September 18, 2020 report
Oceanbird cargo ship relies on wind to transport autos
The latest trend in cargo shipping has roots in a concept that's been around a while. Say, 7,000 years or so.
The technology is the wind, and the tool is the sailboat. First depicted on an unearthed painted disc in Kuwait believed to have been created around 5,000 BC, sailboats have played a key role in discovery, adventure, conflict and commerce. Would "Pirates of the Caribbean" with Johnny Depp have been as engaging if it took place on a motor boat?
Today, sailboats are used mainly for recreation. Supertankers and huge cargo carriers using cheap, dirty fuel have replaced environmentally friendly wind-powered transport as the main mode of world commerce.
In response to growing concerns about global warming, the United Nations' International Maritime Organization has established a goal of slashing emissions by 40 percent by the end of this decade.
Responding to a new environmental consciousness, companies are studying greener means of transportation. Incorporating newly designed materials and computerized operations, these companies are on the cutting edge of a new age in shipping.
A Swedish company, Wallenius Marine, joined the revolution as it announced last week plans to build a sleek-looking wind-powered car and truck carrier ship that can haul 7,000 vehicles at a time. The ship, named Oceanbird, will sport five 260-foot retractable sails composed of metal and composite materials.

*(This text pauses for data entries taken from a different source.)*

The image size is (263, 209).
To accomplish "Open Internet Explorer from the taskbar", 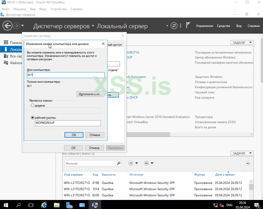I will [x=44, y=205].
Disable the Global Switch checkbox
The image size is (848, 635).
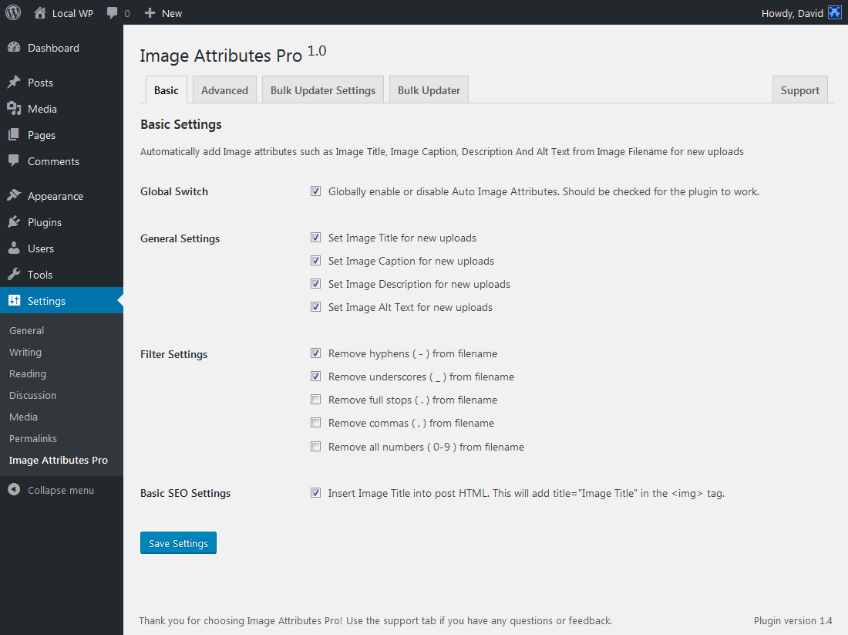pyautogui.click(x=315, y=191)
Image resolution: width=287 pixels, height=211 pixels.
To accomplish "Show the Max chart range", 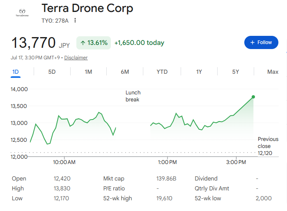I will click(x=273, y=72).
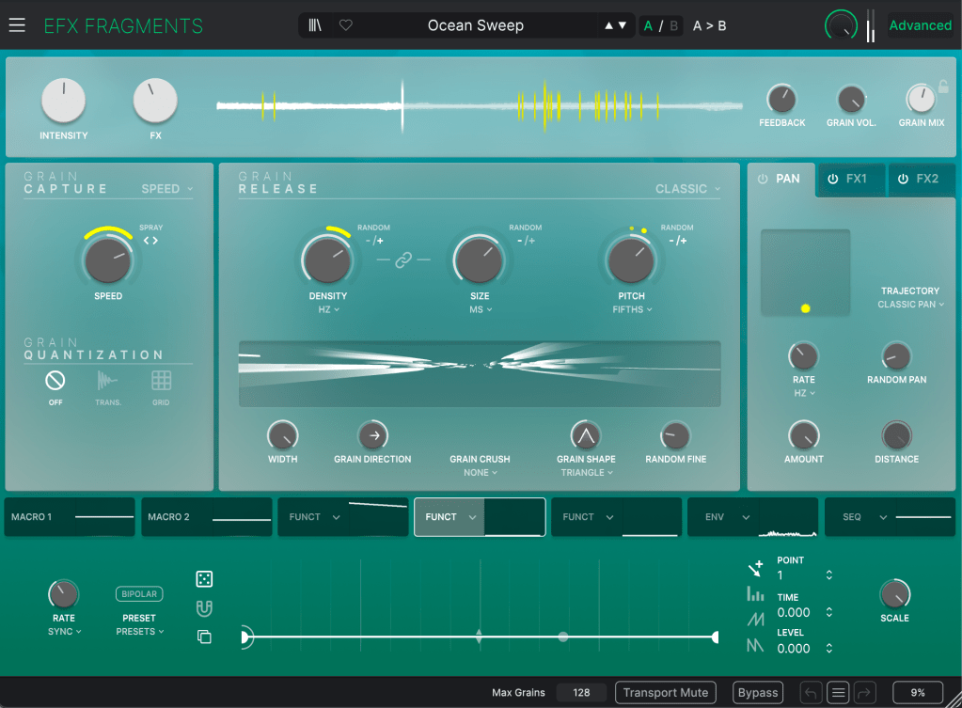Click the magnet snap icon

204,608
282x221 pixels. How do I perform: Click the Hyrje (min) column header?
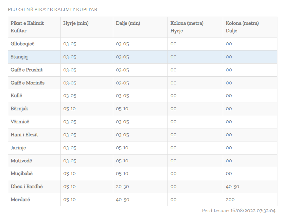coord(76,23)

The sails can be lowered to 66 feet to pass under bridges or accommodate changing wind conditions. Upon completion, the 650-foot-long, 130-foot-wide ship will hold the distinction of being the world's largest sailing vessel.
The Oceanbird can travel at an average speed of 10 knots. That is a bit slower than conventional vessels, but cruising with the wind means it can eliminate emissions by 90 percent.
"Our vision is to lead the way towards truly sustainable shipping," said Per Tunell, Wallenius Marine's chief operating officer, during a digital press conference last week. "Of course we want others to join us."
When asked why the company was willing to share so many details about construction of the ship, Tunell replied, "It is not a competition, but rather a direction we all need to take. By being transparent in the process, we want to inspire others to test the limit to what is possible… We need to make a change and it just can't wait anymore."
Tunell also noted that he has been asked about what some see as a contradiction: an environmentally ambitious effort at transportation that ironically will transport polluting automobiles. Tunell said, "The car industry is going through a major transition as well, and it is moving fast. I would say they are way ahead of the general shipping industry and I am convinced that cars of the future will have significantly less, or even zero emissions from their operation. Oceanbird is matching what many car manufacturers are doing perfectly."
Wallenius, working with the Swedish research institute SSPA and the Royal Institute of Technology in Stockholm on the Oceanbird project, built a small-scale model of the ship and will be testing it in sea waters over the next few months. A completed design should be ready by the end of next year and the first ship should be ready to sail before 2025.